Roanoke Times Copyright (c) 1995, Landmark Communications, Inc. DATE: THURSDAY, November 11, 1993 TAG: 9311110059 SECTION: NATIONAL/INTERNATIONAL PAGE: A-7 EDITION: METRO SOURCE: Associated Press DATELINE: WASHINGTON LENGTH: Medium
The Defense Department said it had declassified and made public an estimated 1.5 million pages of documents related to POWs and MIAs from the Vietnam War.

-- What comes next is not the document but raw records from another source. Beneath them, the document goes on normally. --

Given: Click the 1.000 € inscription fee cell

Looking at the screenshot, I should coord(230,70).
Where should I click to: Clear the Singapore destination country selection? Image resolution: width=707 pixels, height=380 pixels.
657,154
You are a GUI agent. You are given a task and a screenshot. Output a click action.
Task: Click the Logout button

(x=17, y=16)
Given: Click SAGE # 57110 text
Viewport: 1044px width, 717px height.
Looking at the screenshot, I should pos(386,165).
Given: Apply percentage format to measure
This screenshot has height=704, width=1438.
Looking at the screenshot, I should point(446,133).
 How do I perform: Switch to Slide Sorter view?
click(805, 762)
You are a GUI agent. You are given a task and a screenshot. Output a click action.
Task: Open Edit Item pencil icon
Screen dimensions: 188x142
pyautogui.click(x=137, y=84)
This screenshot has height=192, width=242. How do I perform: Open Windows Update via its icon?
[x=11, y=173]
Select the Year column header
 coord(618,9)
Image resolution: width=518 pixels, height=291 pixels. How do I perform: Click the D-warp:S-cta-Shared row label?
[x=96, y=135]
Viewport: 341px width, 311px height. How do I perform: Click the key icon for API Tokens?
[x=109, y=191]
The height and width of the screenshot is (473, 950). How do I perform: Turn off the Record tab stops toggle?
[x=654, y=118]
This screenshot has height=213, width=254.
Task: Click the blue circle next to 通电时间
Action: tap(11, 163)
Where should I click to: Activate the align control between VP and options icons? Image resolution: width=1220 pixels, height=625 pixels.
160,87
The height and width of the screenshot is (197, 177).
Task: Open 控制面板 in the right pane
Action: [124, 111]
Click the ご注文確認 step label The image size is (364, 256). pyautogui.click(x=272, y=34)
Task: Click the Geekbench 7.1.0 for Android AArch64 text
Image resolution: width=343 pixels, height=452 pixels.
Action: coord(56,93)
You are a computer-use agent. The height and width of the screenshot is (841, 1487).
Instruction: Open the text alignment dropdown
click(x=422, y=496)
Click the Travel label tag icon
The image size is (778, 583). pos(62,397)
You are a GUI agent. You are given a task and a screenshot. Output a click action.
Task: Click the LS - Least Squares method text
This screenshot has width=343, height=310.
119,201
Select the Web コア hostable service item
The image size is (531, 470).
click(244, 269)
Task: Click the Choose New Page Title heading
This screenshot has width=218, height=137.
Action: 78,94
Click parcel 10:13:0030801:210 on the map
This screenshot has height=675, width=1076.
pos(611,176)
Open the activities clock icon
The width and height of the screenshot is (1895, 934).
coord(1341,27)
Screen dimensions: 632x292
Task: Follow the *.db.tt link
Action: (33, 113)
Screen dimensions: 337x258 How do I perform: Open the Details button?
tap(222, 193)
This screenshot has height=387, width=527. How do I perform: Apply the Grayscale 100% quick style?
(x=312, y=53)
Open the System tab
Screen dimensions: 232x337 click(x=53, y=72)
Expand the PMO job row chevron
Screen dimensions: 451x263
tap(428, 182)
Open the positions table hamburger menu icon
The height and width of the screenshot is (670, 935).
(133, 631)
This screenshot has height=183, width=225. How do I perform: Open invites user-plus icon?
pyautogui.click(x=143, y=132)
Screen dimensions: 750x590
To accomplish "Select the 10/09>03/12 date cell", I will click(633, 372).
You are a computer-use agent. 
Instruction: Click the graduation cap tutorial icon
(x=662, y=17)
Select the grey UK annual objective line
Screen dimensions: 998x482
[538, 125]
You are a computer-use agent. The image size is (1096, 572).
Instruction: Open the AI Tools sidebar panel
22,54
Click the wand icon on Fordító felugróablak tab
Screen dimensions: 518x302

They include Pentagon reports on interviews with refugees from Southeast Asia, information provided by former POWs and other subjects.
Last Memorial Day at the Vietnam Veterans Memorial, Clinton drew loud applause when he said he was ordering the Vietnam POW-MIA documents declassified and released by Veterans Day.
Clinton said he wanted to "renew a pledge to those families whose names are not on this wall, because their sons and daughters did not come home."
Press secretary Dee Dee Myers said the "small proportion of documents not declassified" pertain to sensitive foreign policy discussions and active negotiations, intelligence sources and methods, ongoing clandestine operations and privacy issues related to returnees and the families of POWs and MIAs.
The documents have been given to the Library of Congress, where they are being put on microfilm, said Marine Corps Maj. Steve Little, a Pentagon spokesman.
"Everything that can be declassified has been," Little said.
But a POW activist said he thought there may be other documents that were withheld.
"I'm not persuaded they're all declassified," said Bill Bennett, a spokesman for the National Vietnam Veterans Coalition, a coalition of 75 groups nationwide.